One of my resolutions this year is to put more love out into the world. To tell the creators, the artists and the writers that the work they have put so much love and effort into has meant something to me, not to just put a cute heartsie on it and move on.
This has been surprisingly more difficult for me than I would have thought it'd be. As someone who constantly feels like I am doing something wrong, that I am going to accidentally insult someone or embarrass myself, leaving comments on things feels vulnerable and scary.

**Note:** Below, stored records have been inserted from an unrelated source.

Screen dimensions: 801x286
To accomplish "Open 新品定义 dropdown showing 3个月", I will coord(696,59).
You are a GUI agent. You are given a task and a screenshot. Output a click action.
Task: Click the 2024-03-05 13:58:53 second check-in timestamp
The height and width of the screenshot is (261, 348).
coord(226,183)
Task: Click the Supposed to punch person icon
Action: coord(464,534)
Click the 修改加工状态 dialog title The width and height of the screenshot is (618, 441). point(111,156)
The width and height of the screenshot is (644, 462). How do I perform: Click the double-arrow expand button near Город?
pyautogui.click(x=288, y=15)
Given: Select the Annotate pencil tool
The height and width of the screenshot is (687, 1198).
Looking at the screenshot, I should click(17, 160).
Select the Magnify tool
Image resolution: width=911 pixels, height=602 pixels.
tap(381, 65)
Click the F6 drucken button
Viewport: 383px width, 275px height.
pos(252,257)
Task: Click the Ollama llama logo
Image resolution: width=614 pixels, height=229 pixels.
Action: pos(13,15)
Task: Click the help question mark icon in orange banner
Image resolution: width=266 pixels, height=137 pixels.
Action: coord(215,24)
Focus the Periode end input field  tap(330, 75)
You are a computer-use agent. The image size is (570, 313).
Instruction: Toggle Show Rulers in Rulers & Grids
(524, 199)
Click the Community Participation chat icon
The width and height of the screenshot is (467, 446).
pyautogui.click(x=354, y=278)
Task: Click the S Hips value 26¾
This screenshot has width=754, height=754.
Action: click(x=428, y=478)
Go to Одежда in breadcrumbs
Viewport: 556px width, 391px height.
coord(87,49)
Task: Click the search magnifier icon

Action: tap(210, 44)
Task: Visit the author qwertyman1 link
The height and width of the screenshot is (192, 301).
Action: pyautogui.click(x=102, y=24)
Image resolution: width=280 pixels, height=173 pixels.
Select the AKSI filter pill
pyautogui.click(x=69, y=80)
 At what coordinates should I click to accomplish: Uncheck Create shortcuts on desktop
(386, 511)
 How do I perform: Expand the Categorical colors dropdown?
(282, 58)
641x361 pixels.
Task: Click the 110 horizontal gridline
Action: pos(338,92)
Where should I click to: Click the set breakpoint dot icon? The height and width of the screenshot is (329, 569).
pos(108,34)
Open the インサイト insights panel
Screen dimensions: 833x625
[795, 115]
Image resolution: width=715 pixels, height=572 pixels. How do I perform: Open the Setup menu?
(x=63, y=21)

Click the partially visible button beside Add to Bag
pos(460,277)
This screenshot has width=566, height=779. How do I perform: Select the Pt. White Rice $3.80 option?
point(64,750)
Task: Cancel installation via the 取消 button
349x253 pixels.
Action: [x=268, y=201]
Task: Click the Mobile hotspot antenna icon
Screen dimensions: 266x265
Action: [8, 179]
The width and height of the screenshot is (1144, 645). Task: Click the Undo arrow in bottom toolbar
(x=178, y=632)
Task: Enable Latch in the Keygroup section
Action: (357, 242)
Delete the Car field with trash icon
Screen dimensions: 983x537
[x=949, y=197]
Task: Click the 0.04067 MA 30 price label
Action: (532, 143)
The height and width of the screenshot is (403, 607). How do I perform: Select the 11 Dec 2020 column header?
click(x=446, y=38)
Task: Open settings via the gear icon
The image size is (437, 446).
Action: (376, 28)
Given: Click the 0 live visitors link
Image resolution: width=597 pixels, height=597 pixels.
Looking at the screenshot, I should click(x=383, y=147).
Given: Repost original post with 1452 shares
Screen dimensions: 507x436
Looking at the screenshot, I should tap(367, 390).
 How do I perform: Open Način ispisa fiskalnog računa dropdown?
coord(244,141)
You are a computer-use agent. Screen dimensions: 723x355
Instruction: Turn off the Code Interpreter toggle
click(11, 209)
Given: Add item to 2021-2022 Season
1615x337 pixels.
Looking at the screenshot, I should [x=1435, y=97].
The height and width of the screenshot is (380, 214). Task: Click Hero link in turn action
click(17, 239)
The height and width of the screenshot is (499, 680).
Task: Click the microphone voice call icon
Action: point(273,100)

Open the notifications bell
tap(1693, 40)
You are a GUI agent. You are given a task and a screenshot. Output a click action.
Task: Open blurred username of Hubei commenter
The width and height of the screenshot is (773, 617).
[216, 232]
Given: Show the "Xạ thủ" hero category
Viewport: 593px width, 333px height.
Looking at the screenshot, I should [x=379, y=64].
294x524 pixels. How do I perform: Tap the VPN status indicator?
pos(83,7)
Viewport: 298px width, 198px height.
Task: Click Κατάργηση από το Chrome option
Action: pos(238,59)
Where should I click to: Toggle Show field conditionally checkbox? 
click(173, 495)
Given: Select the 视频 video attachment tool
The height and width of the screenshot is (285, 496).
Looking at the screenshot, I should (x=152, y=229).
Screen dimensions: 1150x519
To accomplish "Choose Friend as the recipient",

But back in my early years of writing fanfiction, when ff.net was the place to be and Ao3 didn't even exist yet, leaving a comment was the only way to let an author know you loved their work. I met my best friend and future roommate because of the comments she left on my fanfic. I fell out of the fanfiction game for a while in 2009, and somewhere between then and now, Likes and Kudos became the dominant way to tell people you liked what they made. And that feels impersonal to me. I'd rather have that than nothing, and I don't want to shame anyone for not leaving a comment. But I miss them. I miss the high I would get when someone would tell me they loved my writing.
So that's what I want to give to other people. Except now I am starting to get why people just heart a thing and scroll to the next. Commenting doesn't just take time and effort, it takes emotion. It takes moving past my minefield of insecurities.
But I want to, and I want to enough to try. I am going to tell people that their crackfic was funny, that their art gives me feels, that their smut is sexy. Because I want to put more love into the world, and encourage other people to do the same. We need more love.